[[ Data for review open ]]

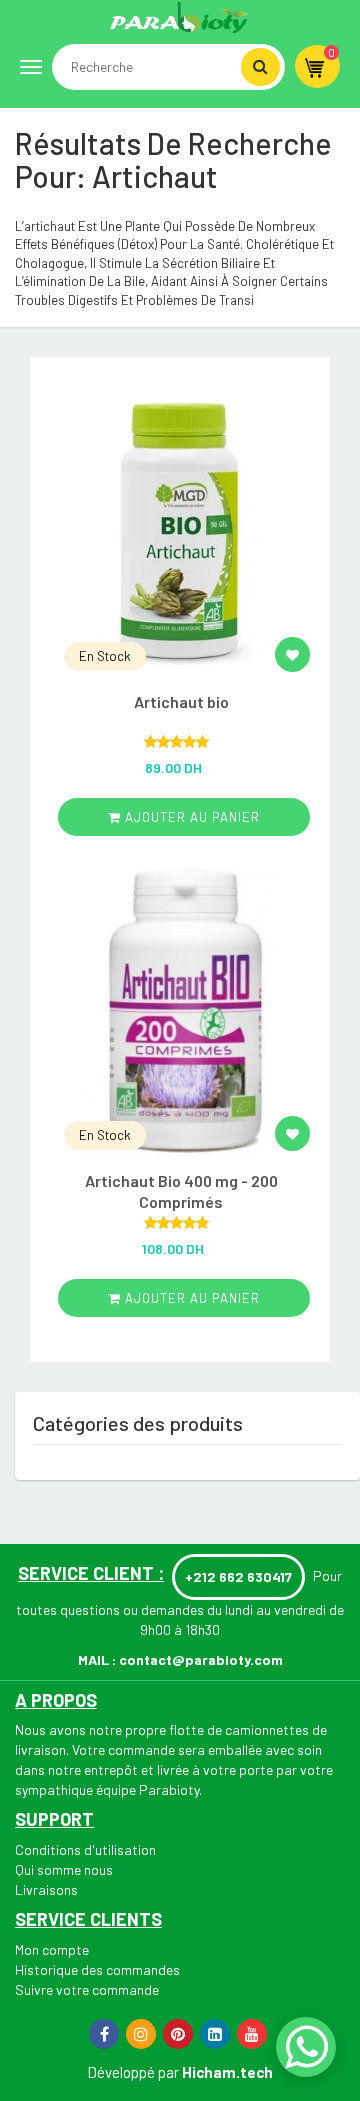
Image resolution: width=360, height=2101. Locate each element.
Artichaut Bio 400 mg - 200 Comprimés (181, 1191)
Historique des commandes (97, 1969)
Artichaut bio (181, 701)
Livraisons (46, 1889)
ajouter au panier (190, 817)
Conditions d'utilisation (85, 1849)
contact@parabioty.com (201, 1659)
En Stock (105, 656)
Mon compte (52, 1949)
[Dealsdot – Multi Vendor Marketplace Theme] (180, 17)
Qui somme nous (64, 1869)
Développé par (133, 2072)
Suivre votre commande (87, 1989)
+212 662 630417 (238, 1576)
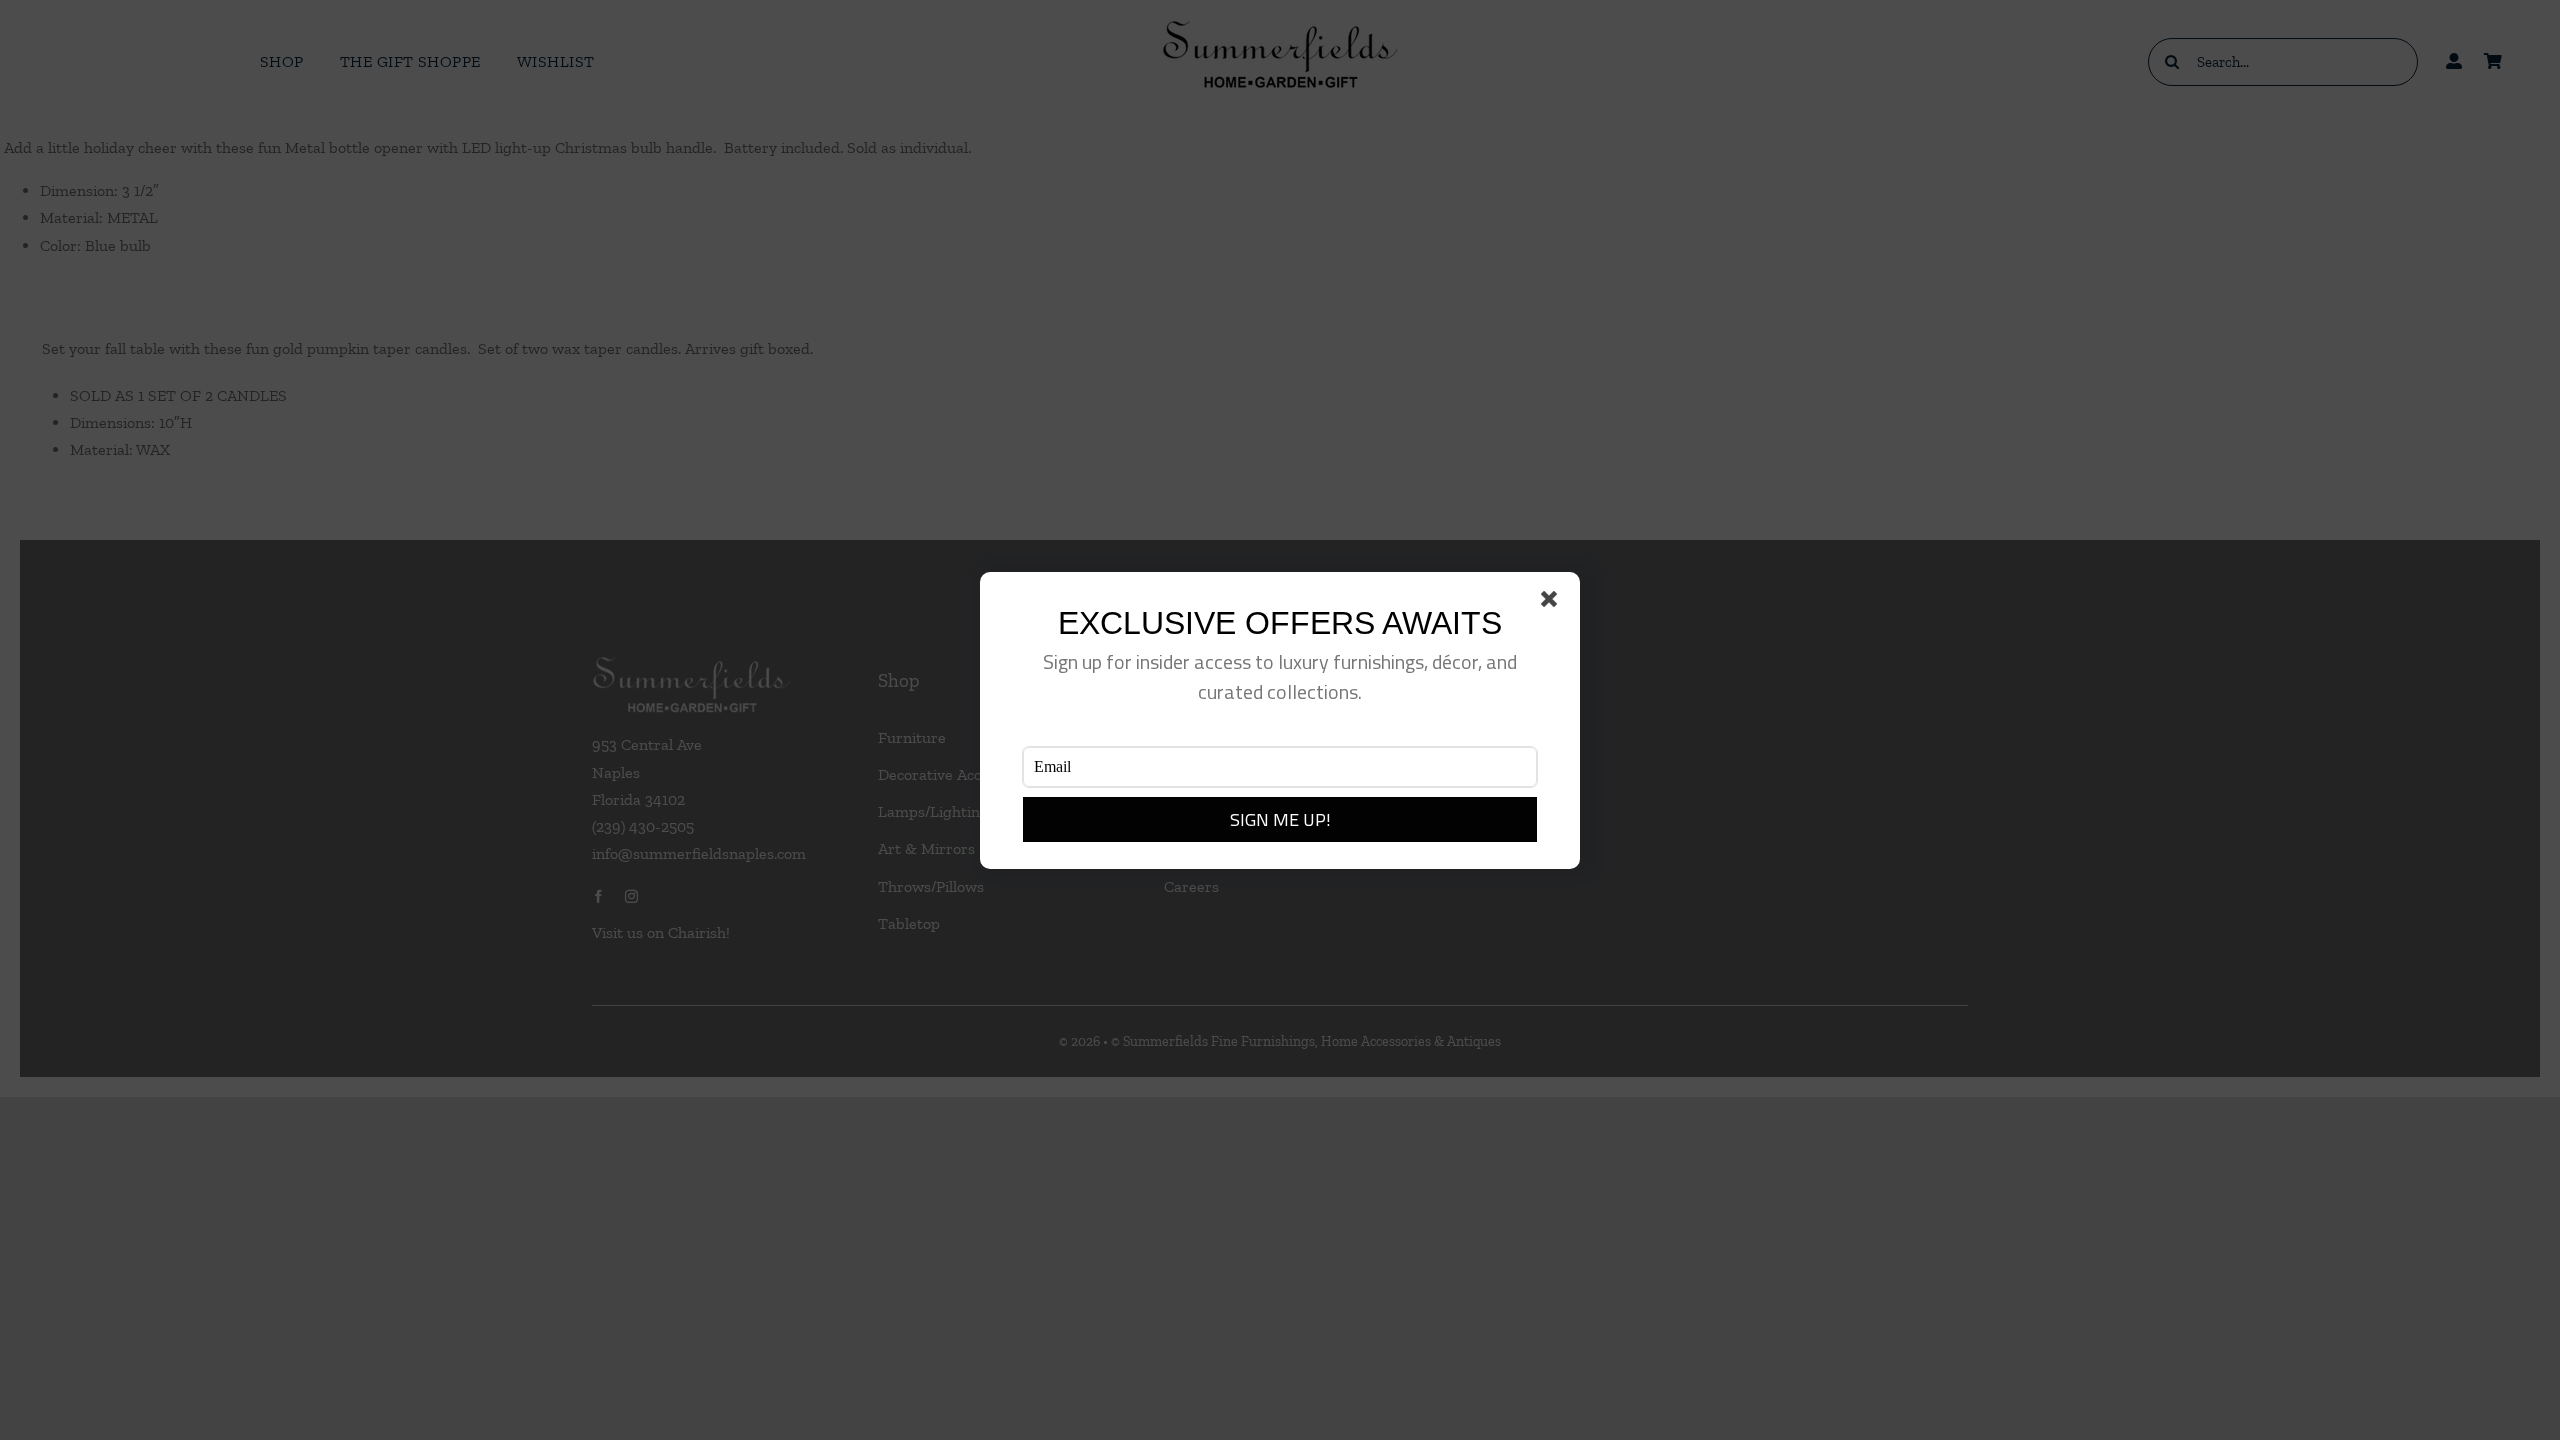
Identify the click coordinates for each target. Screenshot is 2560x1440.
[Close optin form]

[[ Data for review closed ]]

Task statement
Pictures excluded, copy exactly the lines running from the one with "Qui somme nous (64, 1869)" through the last line of the material.

Result of this task
Qui somme nous (64, 1869)
Développé par (133, 2072)
Suivre votre commande (87, 1989)
+212 662 630417 (238, 1576)
Identify the click coordinates for each target. Screenshot is 2560x1440.
[Close optin form]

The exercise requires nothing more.